David B. Shemano wrote:
> I have two intellectual diversions during the day: this list and a Leo
> Strauss list. Both have topics that periodically come up and gender a lot of
> repetitive heat. <
oooh, Straussians. I knew a few in college. They seem to have a
mystical approach to books by famous people (Machievelli, etc.),
always finding a message that other people can't see. Usually the
authors had this kind of hidden message in order to avoid persecution.
One of the Straussian tenets is that they should keep their own
message secret, too.
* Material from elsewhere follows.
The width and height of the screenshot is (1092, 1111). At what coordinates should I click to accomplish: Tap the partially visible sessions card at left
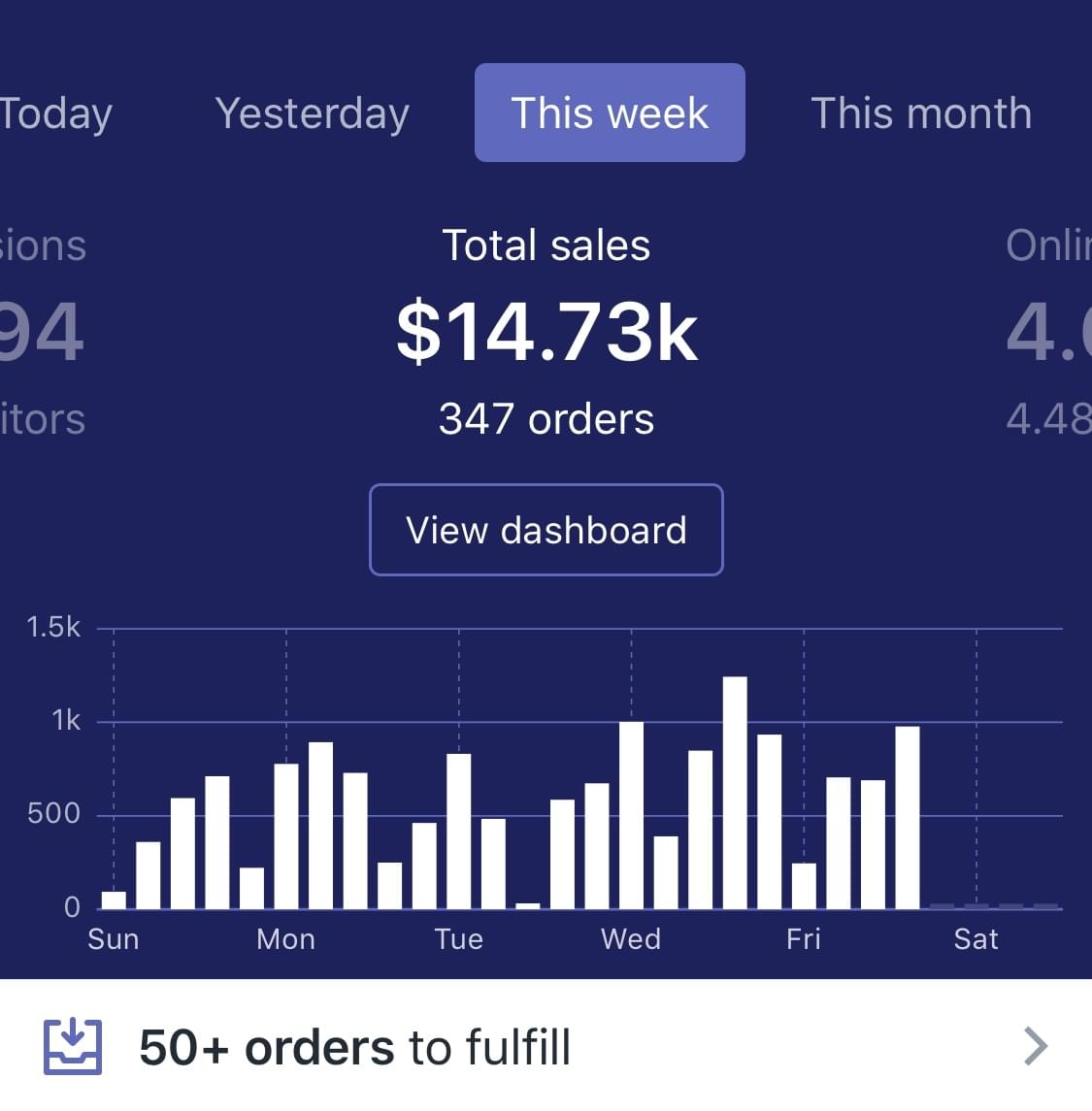click(x=42, y=330)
If the unwashed masses knew what the Straussians
believe, the story goes, they'd face the fate of Socrates... Thus,
they have a reputation for secretive plotting (as part of the broader
neoconservative movement), as during the build-up to the US conquest
of Iraq in 2003.
> On the Strauss list, one of the topics is whether Nazi Germany was
> "capitalist." Ultimately, I come down that it was not capitalist, because
> "capitalism," to the extent it has any substantive meaning, means ... an
> ideology that liberates the greed impulse and advocates accumulation for no
> purpose other than accumulation (what Strauss called the "joyless quest for
> joy"). <
Of course, there are no standardized definitions of any complex
concept. People can use this kind of idealist definition if they want
to ("capitalism means ... an ideology"). But as a student of society
and history, I know that ideologies go nowhere (i.e., have no effect
on human action) unless the social conditions are ripe. For capitalism
as an ideology to bloom, therefore, in practice we need capitalism
defined as as a type of social system to be present.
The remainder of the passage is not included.